This is the mail archive of the
gcc-patches@gcc.gnu.org
mailing list for the GCC project.
Re: UCNs-in-IDs patch
On Thu, 17 Mar 2005, Zack Weinberg wrote:
> I do not have a strong opinion on how these "spelling" properties
> should work, but would like to point out that preserving the exact
> spelling of identifiers is going to be a huge implementation headache
> and I don't see that it's worth the trouble.

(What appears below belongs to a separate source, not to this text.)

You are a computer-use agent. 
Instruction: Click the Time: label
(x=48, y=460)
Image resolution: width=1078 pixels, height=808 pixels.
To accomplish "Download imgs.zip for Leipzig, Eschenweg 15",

I still consider preserving spelling to be a simple matter of correctness
and quality of implementation; UCNs allow different spellings of the same
identifier just as digraphs allow different spellings of # and ##. We
have a bug in that regard (bug 20078); we have now such a bug with
identifiers. Some bugs are harder to fix than others, and some are less
important than others, but we still have a bug (subject to any comments
from WG14) which should be a dependency of bug 16989 (and any C++03
tracker bug, but I don't think we have one) until fixed (likewise every
other unimplemented checklist item). Spelling is relevant for
preprocessed output - which is beyond the scope of the standard but is
certainly not beyond the scope of GCC - and it seems obvious that
preprocessed output should not change one UCN into another. Yes, UCNs in
identifiers preserving spelling break the invariant that identifiers can
be distinguished by their hash table entries, just as they break
invariants about what can appear in identifiers elsewhere in the compiler,
so implementing spelling preservation, perhaps by having second-class hash
table entries for other spellings so different tokens for the same
identifier can have different spellings, would need its own audit.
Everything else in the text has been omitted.